An example of the weird, weak arguments for trying to militarize the climate change debate.

By this reasoning, why not have the Pentagon lobby a position on HIV programs, development aid, or the Doha round--all far more impactful?

The Pentagon doesn't need some clear USG position on global warming to plan for contingencies. We know where fragile states are and they were fragile before global warming and they won't be made solid by an effective response to global warming.

Articles like this are just causes in search of constituencies, like the "genocide Olympics" movement. Unable to get movement from desired parties, activists start searching farther afield, so now it's, "Why isn't the Pentagon making a U.S. stance on global warming happen?" And that's plain goofy.

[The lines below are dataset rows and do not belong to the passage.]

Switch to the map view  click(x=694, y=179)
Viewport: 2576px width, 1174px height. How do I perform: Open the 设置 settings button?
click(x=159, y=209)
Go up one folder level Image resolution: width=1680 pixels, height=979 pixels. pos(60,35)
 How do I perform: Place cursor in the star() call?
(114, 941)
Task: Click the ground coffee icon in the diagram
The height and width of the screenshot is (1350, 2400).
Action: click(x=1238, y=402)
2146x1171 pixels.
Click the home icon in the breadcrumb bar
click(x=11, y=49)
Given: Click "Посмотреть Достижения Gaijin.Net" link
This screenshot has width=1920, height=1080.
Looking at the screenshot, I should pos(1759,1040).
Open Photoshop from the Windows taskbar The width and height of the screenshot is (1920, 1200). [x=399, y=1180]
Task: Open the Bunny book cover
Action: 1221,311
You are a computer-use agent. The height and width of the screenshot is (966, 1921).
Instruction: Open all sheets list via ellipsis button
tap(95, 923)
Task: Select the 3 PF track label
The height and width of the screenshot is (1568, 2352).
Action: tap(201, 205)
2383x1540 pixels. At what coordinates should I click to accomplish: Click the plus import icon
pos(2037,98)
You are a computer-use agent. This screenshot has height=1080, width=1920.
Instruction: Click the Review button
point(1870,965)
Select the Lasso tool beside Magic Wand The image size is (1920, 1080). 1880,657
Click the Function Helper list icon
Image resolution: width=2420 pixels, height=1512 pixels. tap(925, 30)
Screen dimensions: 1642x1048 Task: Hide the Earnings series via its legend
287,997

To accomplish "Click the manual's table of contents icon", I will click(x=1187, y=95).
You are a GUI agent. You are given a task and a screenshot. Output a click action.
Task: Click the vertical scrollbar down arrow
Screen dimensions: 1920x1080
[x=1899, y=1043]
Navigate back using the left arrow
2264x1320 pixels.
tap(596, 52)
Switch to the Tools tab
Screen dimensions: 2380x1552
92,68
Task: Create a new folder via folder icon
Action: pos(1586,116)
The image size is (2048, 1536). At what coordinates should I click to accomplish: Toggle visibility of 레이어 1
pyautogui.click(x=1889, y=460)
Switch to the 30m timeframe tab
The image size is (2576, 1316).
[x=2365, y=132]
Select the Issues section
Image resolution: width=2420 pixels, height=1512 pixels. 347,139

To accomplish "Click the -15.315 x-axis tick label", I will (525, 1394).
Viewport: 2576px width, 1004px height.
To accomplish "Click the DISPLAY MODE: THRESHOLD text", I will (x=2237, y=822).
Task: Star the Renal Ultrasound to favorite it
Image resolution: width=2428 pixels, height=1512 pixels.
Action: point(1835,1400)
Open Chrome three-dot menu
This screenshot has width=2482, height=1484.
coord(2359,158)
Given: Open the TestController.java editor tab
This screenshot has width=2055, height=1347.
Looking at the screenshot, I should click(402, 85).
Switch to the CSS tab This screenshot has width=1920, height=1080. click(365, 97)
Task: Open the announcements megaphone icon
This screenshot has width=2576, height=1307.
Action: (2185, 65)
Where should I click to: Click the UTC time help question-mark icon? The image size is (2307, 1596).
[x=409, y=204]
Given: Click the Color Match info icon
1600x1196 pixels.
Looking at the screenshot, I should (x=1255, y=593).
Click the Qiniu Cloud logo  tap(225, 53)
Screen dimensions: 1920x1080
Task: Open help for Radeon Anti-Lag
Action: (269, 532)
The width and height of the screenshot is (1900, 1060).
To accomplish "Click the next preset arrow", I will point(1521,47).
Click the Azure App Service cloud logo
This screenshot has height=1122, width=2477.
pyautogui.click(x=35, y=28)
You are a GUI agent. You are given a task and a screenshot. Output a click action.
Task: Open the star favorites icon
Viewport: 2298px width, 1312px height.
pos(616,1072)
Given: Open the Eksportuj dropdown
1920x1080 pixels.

You can't generate political will on that basis. You just sound frantic and alarmist.

Global warming doesn't cause weak states. No simplistic causal reasoning captures that process or that cure. Nor will you get Americans to care about global warming because it's one small bit of the many reasons why Africans kill Africans, because Americans--and everybody else--have long demonstrated a resistance to such guilt-tripping and fear-as-motivation techniques.

You gotta sell on the good they can do and their own self-interest; same with the military and reform toward SysAdmin capabilities.

Give people a positive vision to achieve and stop this weak, overly-deterministic fear-mongering.

it simply does not connect.

"Bad! Bad dog!" is not a grand strategy.

12:19AM

Global COIN: also not the answer

ARTICLE: The Global Counter Insurgency, by Jonathan Morgenstein & Eric Vickland, SMALL WARS JOURNAL, February 17, 2008

Expect to read a lot of this sort of article that suggests global counter-insurgency is the equivalent of a grand strategy. In our premature excitement over aspects of the surge's success in Iraq, we now see analysts extrapolating wildly, with the same consequences: we view the world through violence, we see states as bulwarks against such violence, the USG is the biggest, inside the USG the Pentagon is the most competent, therefore the U.S. military can spearhead a global counter-insurgency strategy that manages the world.

The long war addresses friction, which is minor compared to the force of globalization's continued expansion. A grand strategy harnessing the latter to address the former, and does not pretend that addressing the friction constitutes addressing the universe of change going on. We don't have the capacity any more to determine an era, just to tilt its trajectory somewhat.

We don't want to go overboard on COIN thinking. It has its place, but it's not the sum total of anything. It is operational and tactical, but extrapolated to the global strategic realm, it simply loses coherence.